魅惑への助走
 ホテルの一室を後にして、廊下を物音を立てぬよう気を遣いながら駆け抜けて。


 ようやくホテルの外に出た。


 ここは歓楽街から少し外れた辺りにある……いわゆるラブホテル街。


 少し離れたところでタクシーを拾い、飛び乗った。


 もう山手線も動いている時間だったし、いつもだったらタクシー代を節約して列車で帰宅したと思う。


 だけど今日ばかりは、急いで自宅に戻りたかった。


 早朝ゆえ道路がすいていて、あっという間に自宅マンションに到着。


 タクシー代を支払い降車し、バッグの中から自宅の鍵を探す。


 時刻は、午前六時の少し前。


 上杉くんはまだ寝ているはず。


 わざわざピンポンを鳴らして起こすのも憚られたし、何より今は顔を合わすのがつらかった。
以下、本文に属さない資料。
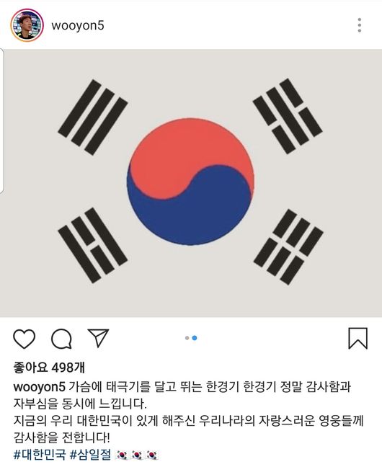Share the post using the paper plane icon

[x=98, y=338]
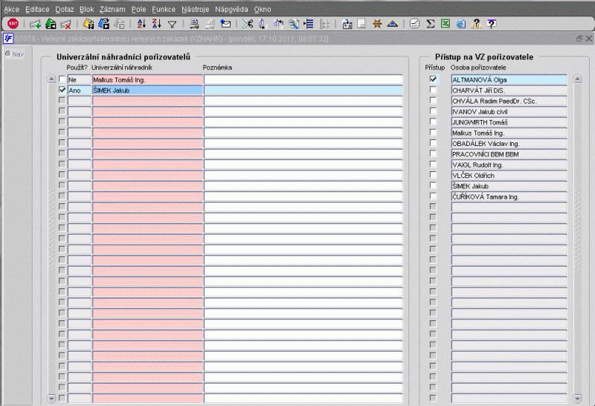Click the Nav radio button on left
The width and height of the screenshot is (595, 406).
[x=8, y=54]
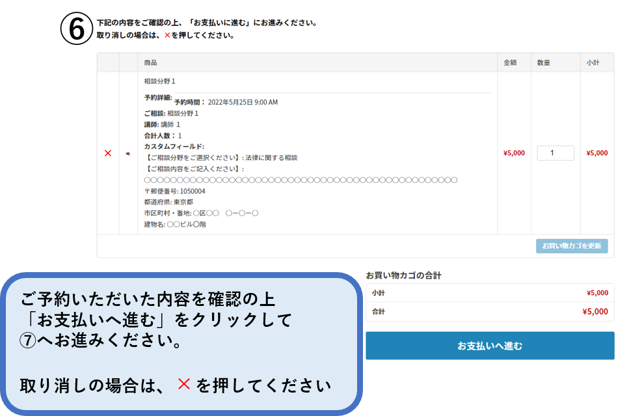Image resolution: width=629 pixels, height=416 pixels.
Task: Open the 講師 １ instructor link
Action: [x=170, y=124]
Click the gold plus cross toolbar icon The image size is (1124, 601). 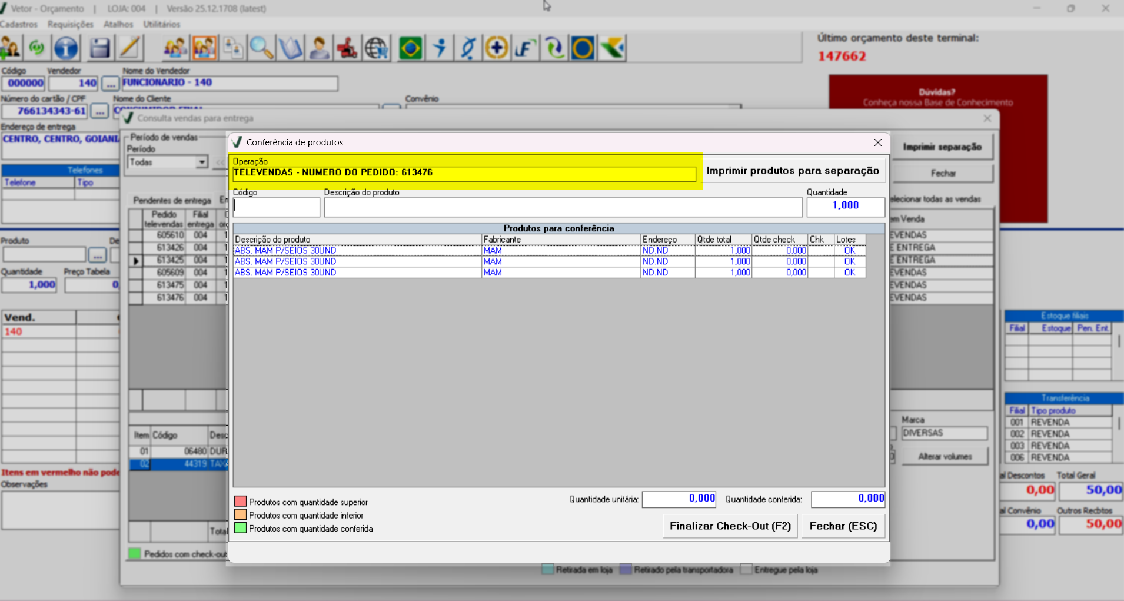pyautogui.click(x=496, y=48)
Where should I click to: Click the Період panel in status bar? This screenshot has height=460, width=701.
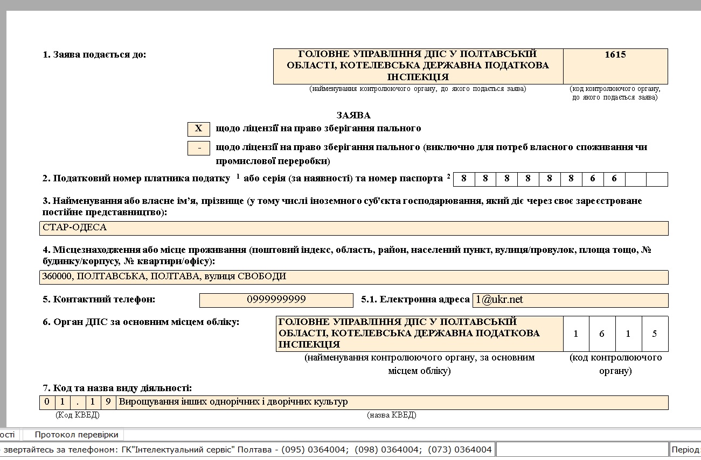pyautogui.click(x=684, y=449)
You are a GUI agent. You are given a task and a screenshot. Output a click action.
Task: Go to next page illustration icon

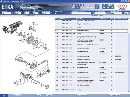112,5
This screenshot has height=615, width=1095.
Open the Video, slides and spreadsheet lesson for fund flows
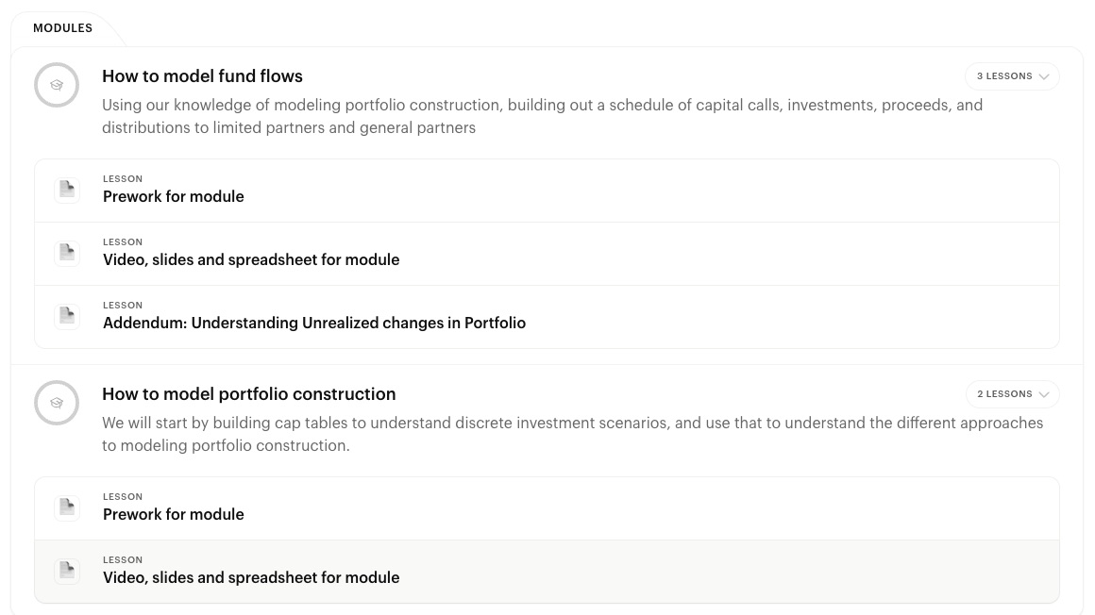[251, 259]
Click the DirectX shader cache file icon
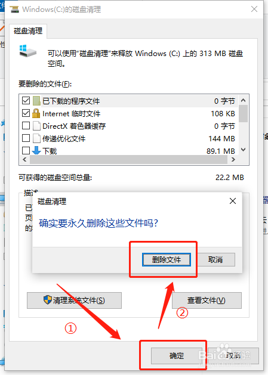Image resolution: width=268 pixels, height=375 pixels. (x=36, y=126)
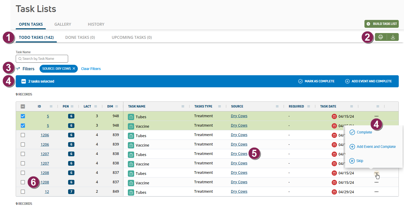The width and height of the screenshot is (404, 215).
Task: Uncheck the first selected cow 5 Tubes row
Action: (x=23, y=116)
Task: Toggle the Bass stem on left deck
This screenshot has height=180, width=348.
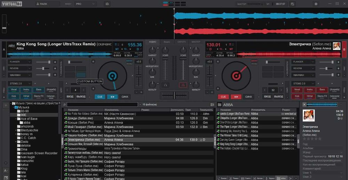Action: (39, 89)
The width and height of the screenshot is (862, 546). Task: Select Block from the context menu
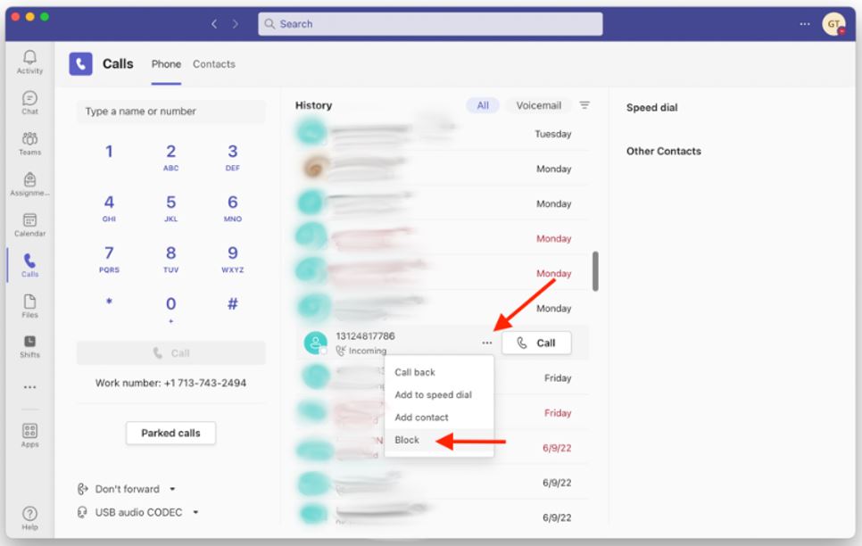click(406, 440)
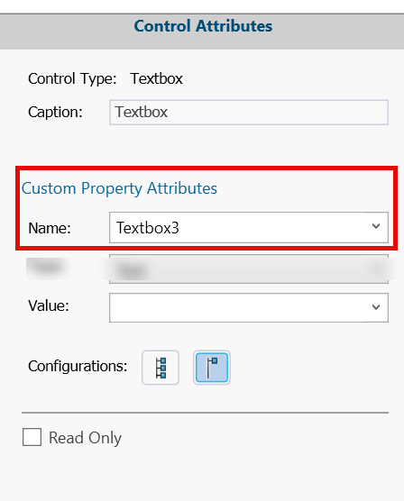Click the Value label
This screenshot has height=501, width=404.
pos(49,305)
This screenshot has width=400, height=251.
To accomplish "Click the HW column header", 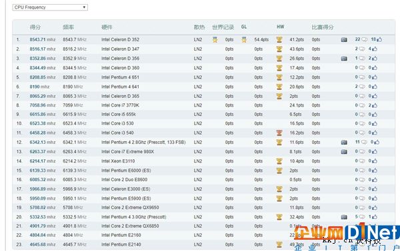I will click(x=281, y=27).
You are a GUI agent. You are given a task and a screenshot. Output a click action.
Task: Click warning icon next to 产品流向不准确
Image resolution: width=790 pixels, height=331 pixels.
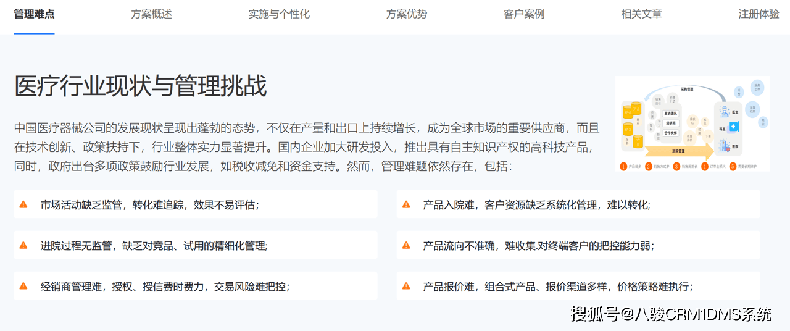(x=406, y=245)
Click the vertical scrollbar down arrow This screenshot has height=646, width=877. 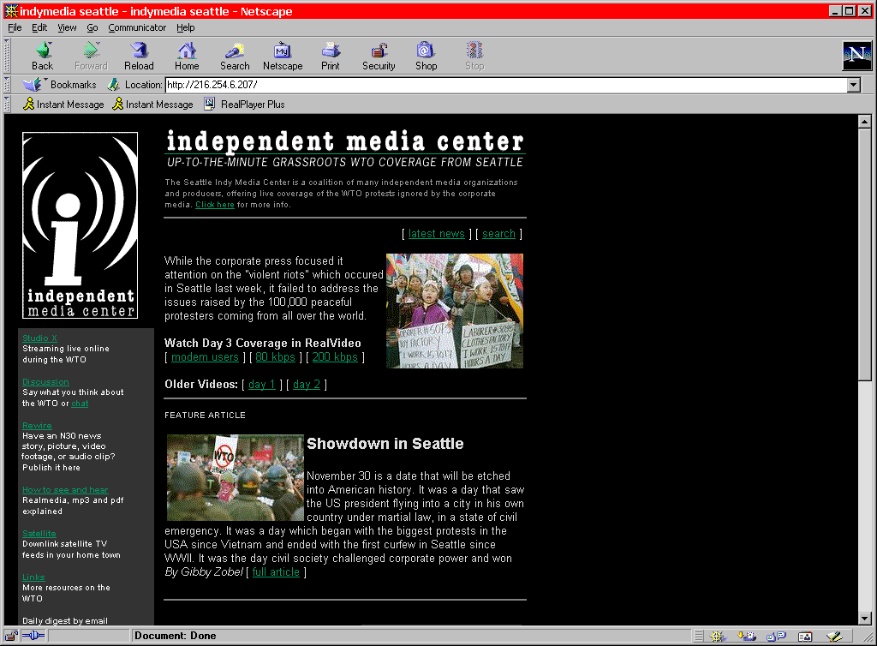click(864, 618)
 ……私がさっきまでしていたことは、浮気そのものだ。


 上杉くんを裏切ってしまったことになる。


 酔って判断力が鈍くなっていたとはいえ、逃げるチャンスはいくらでもあったのに。


 私は逃げなかった。


 彼氏以外の男に何となく惹かれて、そのまま一夜の過ちを……。